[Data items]
-----

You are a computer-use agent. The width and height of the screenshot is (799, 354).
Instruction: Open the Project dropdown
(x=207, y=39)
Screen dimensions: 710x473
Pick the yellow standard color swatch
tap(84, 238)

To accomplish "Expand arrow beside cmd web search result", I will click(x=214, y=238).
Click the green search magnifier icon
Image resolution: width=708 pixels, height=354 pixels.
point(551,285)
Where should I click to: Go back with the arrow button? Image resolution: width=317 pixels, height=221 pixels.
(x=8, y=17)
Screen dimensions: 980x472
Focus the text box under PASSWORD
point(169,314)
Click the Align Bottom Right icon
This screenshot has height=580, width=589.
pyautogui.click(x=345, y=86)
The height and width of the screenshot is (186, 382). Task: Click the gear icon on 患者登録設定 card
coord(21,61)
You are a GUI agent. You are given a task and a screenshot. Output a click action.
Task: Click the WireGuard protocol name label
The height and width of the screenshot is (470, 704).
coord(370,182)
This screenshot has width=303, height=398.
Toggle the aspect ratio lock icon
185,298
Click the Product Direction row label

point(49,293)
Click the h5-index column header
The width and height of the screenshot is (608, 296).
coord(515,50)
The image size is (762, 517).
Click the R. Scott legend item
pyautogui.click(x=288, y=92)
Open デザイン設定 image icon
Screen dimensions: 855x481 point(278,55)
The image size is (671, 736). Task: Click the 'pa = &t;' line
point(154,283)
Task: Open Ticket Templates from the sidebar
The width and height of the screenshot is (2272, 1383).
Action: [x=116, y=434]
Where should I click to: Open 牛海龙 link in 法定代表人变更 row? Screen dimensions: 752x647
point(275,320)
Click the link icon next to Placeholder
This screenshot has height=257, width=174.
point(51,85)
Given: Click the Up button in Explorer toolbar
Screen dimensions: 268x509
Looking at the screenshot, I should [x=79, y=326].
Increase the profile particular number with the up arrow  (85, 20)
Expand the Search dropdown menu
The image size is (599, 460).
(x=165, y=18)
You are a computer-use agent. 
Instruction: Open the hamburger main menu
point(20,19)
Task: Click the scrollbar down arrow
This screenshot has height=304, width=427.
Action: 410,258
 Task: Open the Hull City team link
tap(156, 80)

-----

> **TASK DIRECTIONS**:
Where the data above reaches the line holding "Click the R. Scott legend item", begin printing, and stop after the line holding "Task: Open Ticket Templates from the sidebar". Each line must be reproduced exactly, with nothing else added.

> **REPLY TO THE TASK**:
Click the R. Scott legend item
pyautogui.click(x=288, y=92)
Open デザイン設定 image icon
Screen dimensions: 855x481 point(278,55)
The image size is (671, 736). Task: Click the 'pa = &t;' line
point(154,283)
Task: Open Ticket Templates from the sidebar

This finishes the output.